### Assignment
Print out the data below in full, exactly as written.

### Input records
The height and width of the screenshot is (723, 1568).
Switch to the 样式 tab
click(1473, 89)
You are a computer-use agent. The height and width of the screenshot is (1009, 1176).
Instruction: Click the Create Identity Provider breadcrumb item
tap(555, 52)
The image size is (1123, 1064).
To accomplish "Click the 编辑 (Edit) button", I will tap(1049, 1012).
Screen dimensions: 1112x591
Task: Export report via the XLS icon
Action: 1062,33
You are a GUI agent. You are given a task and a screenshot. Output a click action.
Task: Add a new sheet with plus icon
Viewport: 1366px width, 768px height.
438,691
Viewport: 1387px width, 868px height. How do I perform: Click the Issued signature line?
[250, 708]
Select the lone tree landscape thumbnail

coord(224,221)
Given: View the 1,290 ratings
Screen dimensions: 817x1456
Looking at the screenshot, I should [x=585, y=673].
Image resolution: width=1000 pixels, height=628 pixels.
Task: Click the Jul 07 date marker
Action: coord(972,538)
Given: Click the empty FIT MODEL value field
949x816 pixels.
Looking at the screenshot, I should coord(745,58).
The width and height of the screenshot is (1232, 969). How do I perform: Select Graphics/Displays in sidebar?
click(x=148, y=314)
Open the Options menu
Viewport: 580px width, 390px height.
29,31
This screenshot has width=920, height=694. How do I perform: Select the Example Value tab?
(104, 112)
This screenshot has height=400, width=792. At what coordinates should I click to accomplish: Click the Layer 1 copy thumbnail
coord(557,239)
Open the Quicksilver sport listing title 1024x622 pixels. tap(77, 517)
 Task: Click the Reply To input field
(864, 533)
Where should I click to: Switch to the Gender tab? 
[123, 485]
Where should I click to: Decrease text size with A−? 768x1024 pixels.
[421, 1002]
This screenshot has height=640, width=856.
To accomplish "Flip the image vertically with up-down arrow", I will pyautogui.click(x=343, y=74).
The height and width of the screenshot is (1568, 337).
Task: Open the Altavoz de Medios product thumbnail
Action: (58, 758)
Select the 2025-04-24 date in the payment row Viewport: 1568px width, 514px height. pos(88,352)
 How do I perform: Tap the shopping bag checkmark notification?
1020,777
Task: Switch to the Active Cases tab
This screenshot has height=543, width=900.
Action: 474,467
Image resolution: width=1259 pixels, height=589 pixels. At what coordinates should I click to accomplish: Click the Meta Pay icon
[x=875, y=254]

### Response area
The height and width of the screenshot is (723, 1568).
Switch to the 样式 tab
click(1473, 89)
You are a computer-use agent. The height and width of the screenshot is (1009, 1176).
Instruction: Click the Create Identity Provider breadcrumb item
tap(555, 52)
The image size is (1123, 1064).
To accomplish "Click the 编辑 (Edit) button", I will tap(1049, 1012).
Screen dimensions: 1112x591
Task: Export report via the XLS icon
Action: 1062,33
You are a GUI agent. You are given a task and a screenshot. Output a click action.
Task: Add a new sheet with plus icon
Viewport: 1366px width, 768px height.
438,691
Viewport: 1387px width, 868px height. How do I perform: Click the Issued signature line?
[250, 708]
Select the lone tree landscape thumbnail

coord(224,221)
Given: View the 1,290 ratings
Screen dimensions: 817x1456
Looking at the screenshot, I should [x=585, y=673].
Image resolution: width=1000 pixels, height=628 pixels.
Task: Click the Jul 07 date marker
Action: coord(972,538)
Given: Click the empty FIT MODEL value field
949x816 pixels.
Looking at the screenshot, I should coord(745,58).
The width and height of the screenshot is (1232, 969). How do I perform: Select Graphics/Displays in sidebar?
click(x=148, y=314)
Open the Options menu
Viewport: 580px width, 390px height.
29,31
This screenshot has width=920, height=694. How do I perform: Select the Example Value tab?
(104, 112)
This screenshot has height=400, width=792. At what coordinates should I click to accomplish: Click the Layer 1 copy thumbnail
coord(557,239)
Open the Quicksilver sport listing title 1024x622 pixels. tap(77, 517)
 Task: Click the Reply To input field
(864, 533)
Where should I click to: Switch to the Gender tab? 
[123, 485]
Where should I click to: Decrease text size with A−? 768x1024 pixels.
[421, 1002]
This screenshot has height=640, width=856.
To accomplish "Flip the image vertically with up-down arrow", I will pyautogui.click(x=343, y=74).
The height and width of the screenshot is (1568, 337).
Task: Open the Altavoz de Medios product thumbnail
Action: (58, 758)
Select the 2025-04-24 date in the payment row Viewport: 1568px width, 514px height. pos(88,352)
 How do I perform: Tap the shopping bag checkmark notification?
1020,777
Task: Switch to the Active Cases tab
This screenshot has height=543, width=900.
Action: 474,467
Image resolution: width=1259 pixels, height=589 pixels. At what coordinates should I click to accomplish: Click the Meta Pay icon
[x=875, y=254]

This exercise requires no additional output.